● **Data to use**:
____________

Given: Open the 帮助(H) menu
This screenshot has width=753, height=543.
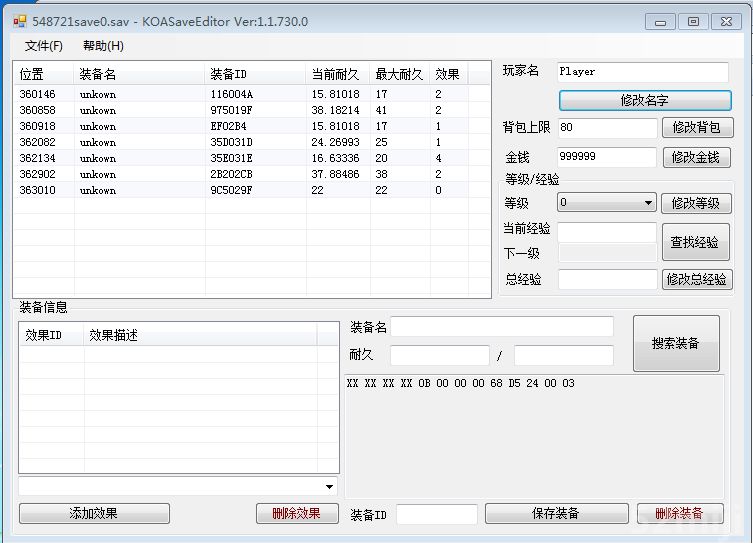Looking at the screenshot, I should pos(103,46).
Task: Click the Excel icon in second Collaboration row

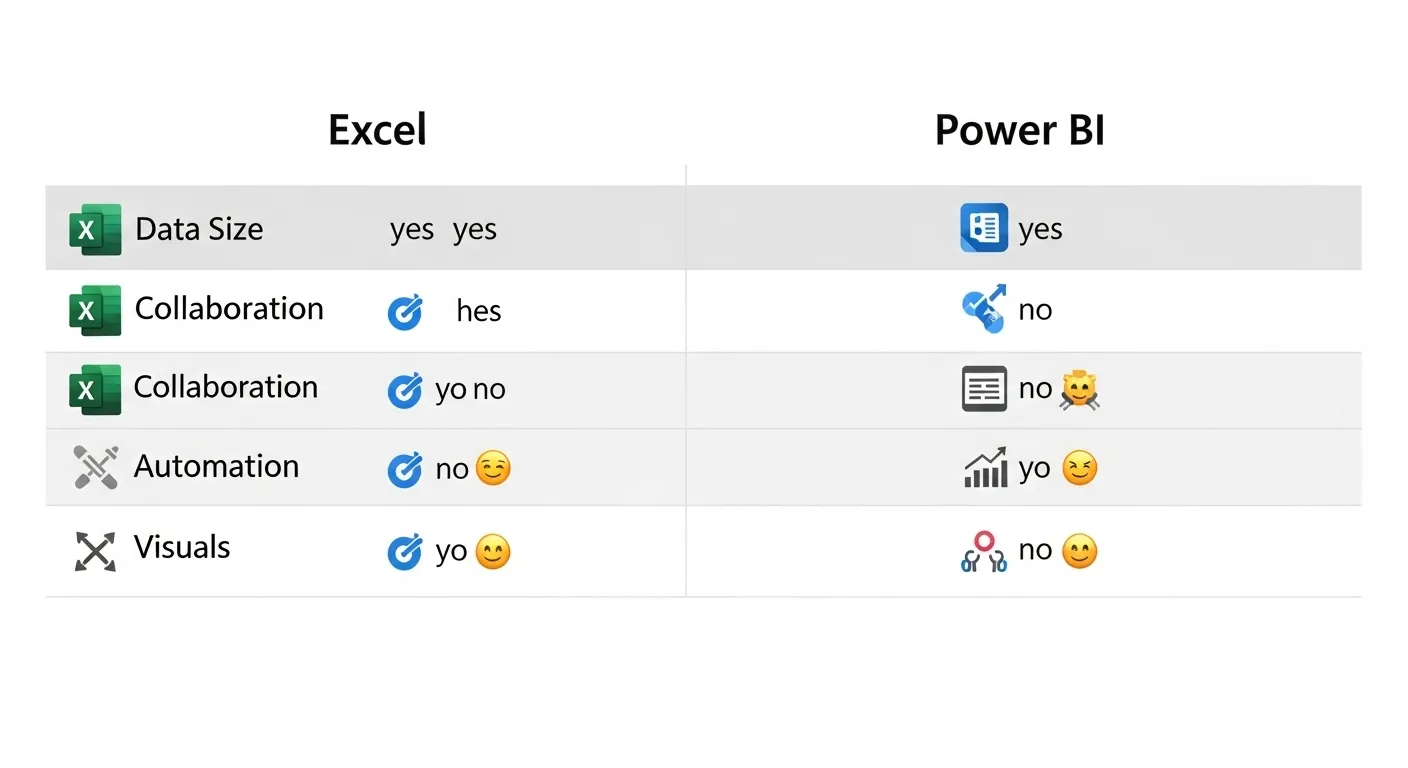Action: tap(95, 389)
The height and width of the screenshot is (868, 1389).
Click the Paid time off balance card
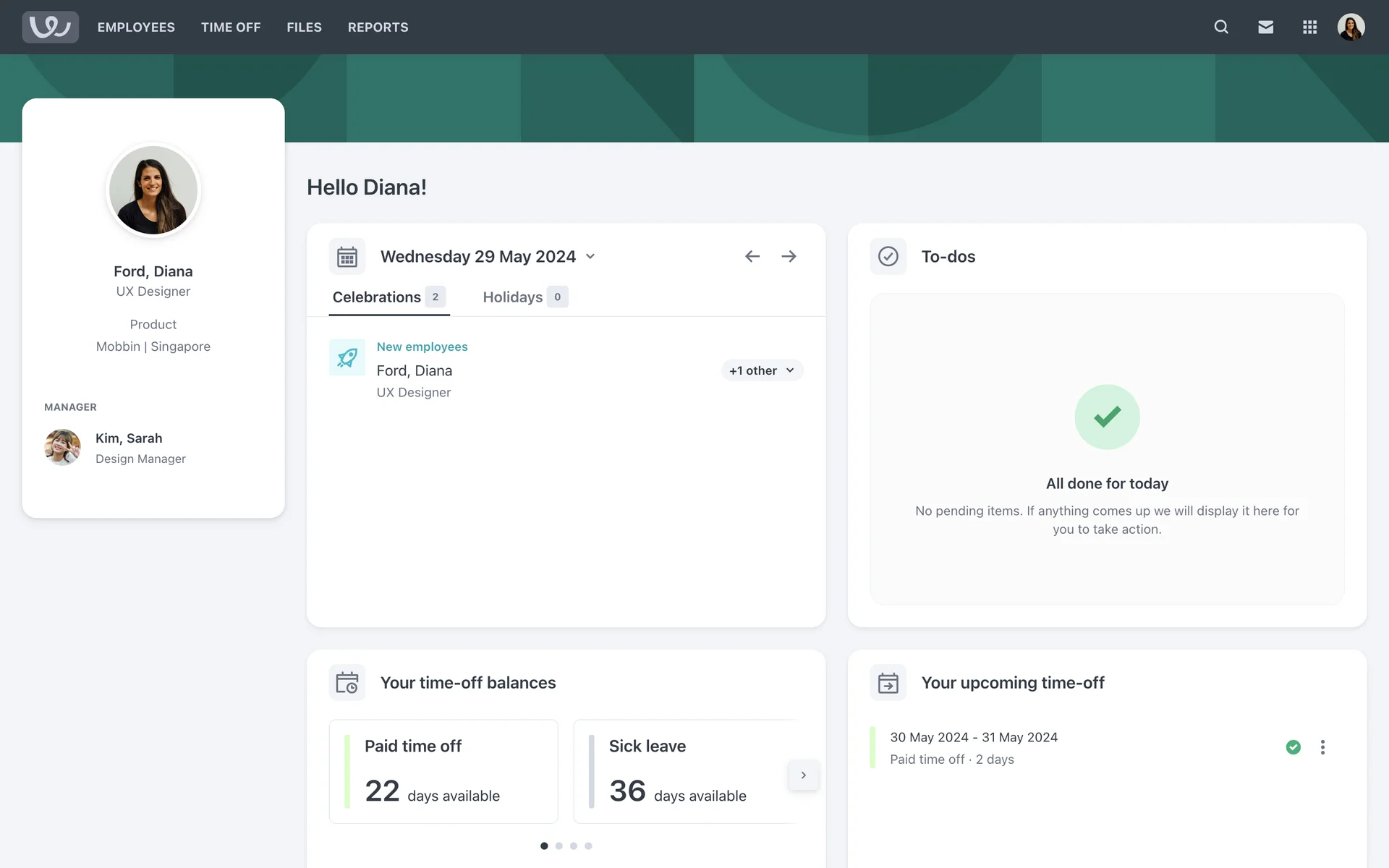pos(443,771)
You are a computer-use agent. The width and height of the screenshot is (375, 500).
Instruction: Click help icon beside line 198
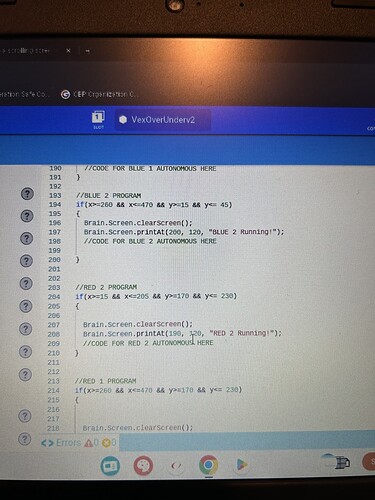pos(27,238)
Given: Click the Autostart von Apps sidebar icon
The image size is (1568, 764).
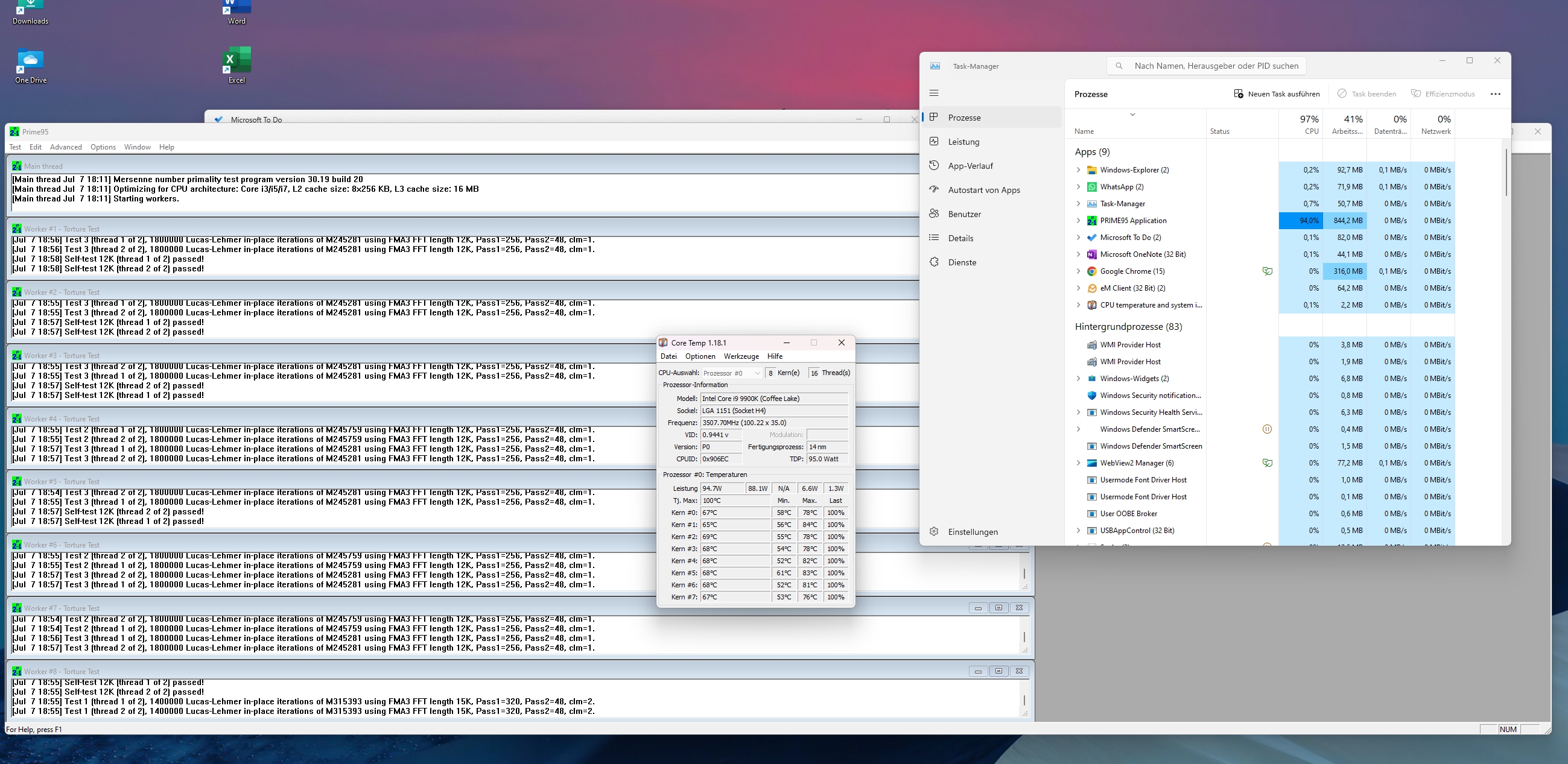Looking at the screenshot, I should click(x=935, y=190).
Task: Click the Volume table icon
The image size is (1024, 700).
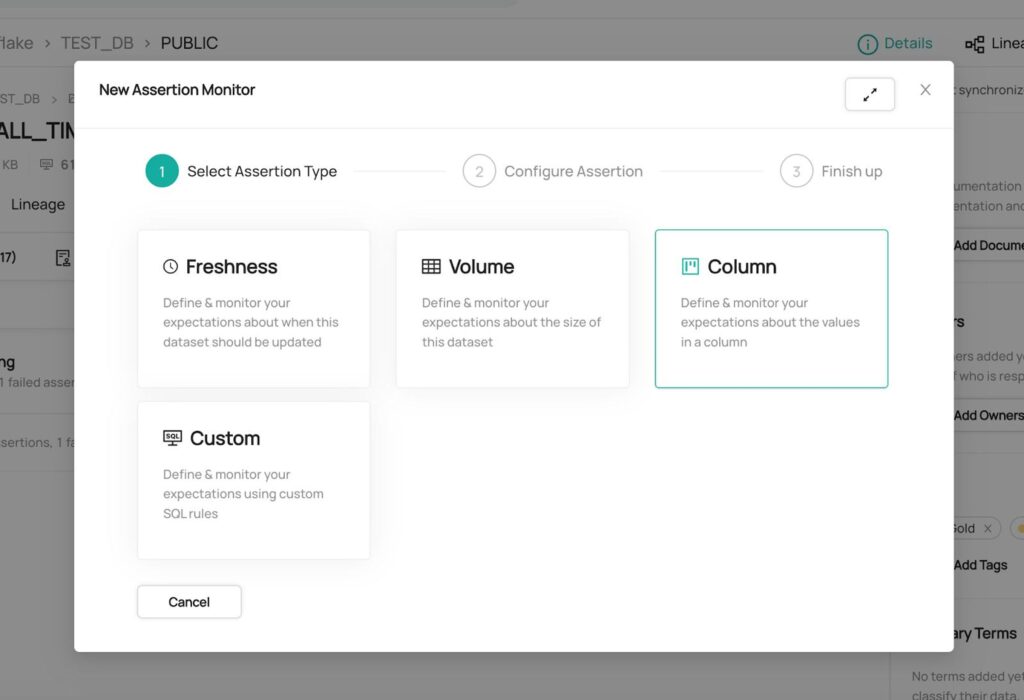Action: (x=431, y=267)
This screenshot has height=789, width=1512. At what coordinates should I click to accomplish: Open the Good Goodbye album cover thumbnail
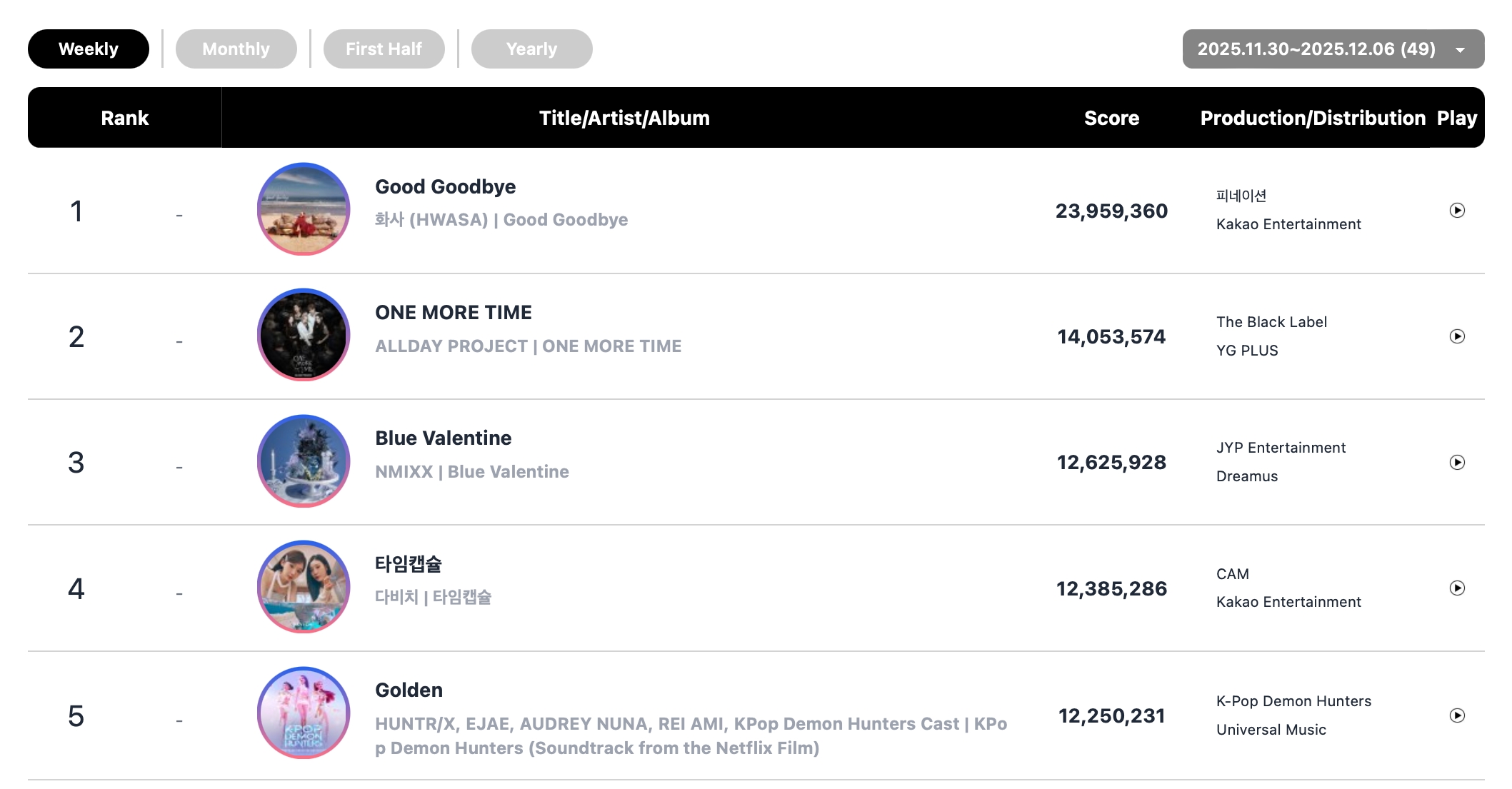[x=304, y=209]
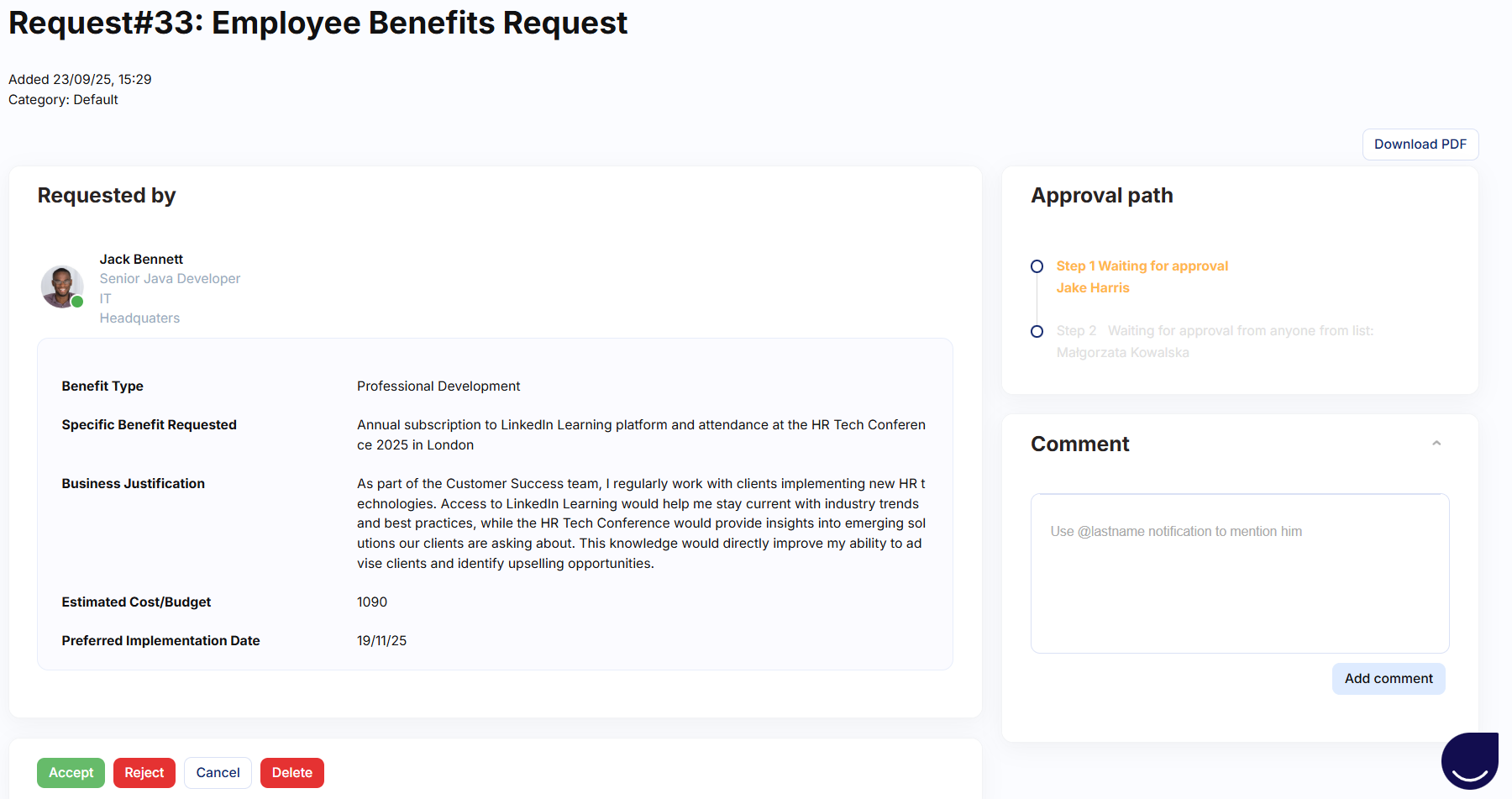Focus the comment text box
1512x799 pixels.
tap(1239, 573)
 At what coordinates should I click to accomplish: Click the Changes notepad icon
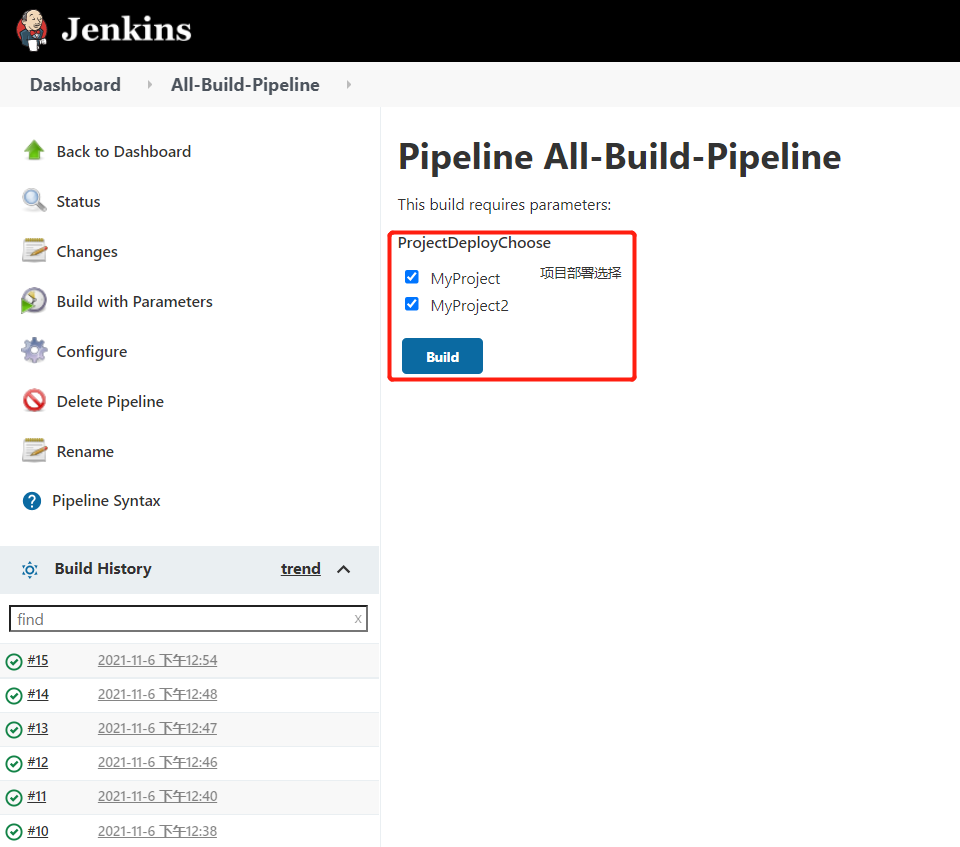click(x=34, y=251)
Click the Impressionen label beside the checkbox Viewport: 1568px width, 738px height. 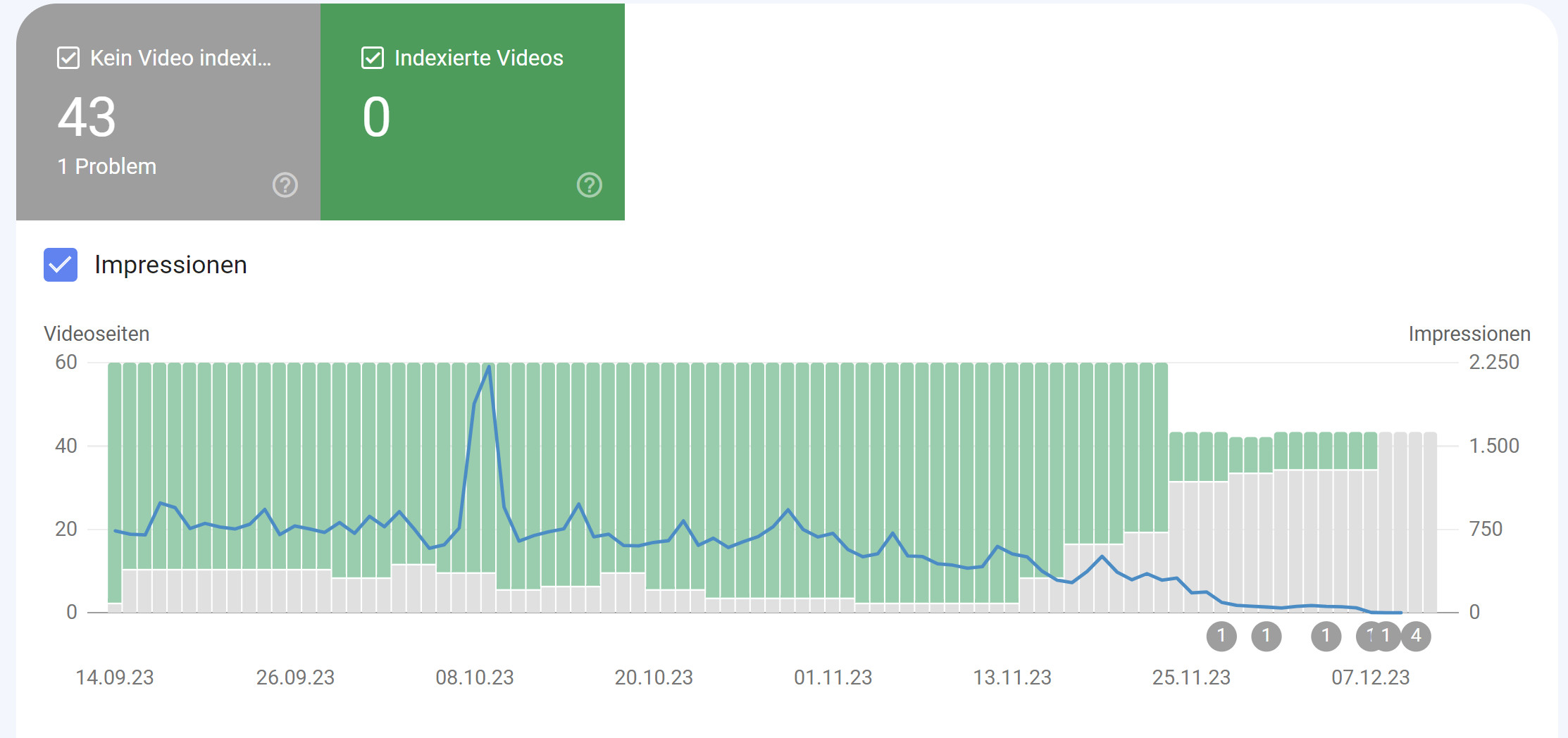(170, 265)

____________

● **What is expected**: Please rewrite the lines starting with the line with "Task: Click the Volume table icon" and going on through the line with "tap(1239, 573)", changing "album cover" to "cover art" and keeping everything else the same. Leave the pictures out of your answer.

● **Response**:
Task: Click the Volume table icon
The image size is (1024, 700).
Action: (x=431, y=267)
This screenshot has height=789, width=1512. At what coordinates should I click to accomplish: Open the Good Goodbye cover art thumbnail
[x=304, y=209]
Focus the comment text box
1512x799 pixels.
tap(1239, 573)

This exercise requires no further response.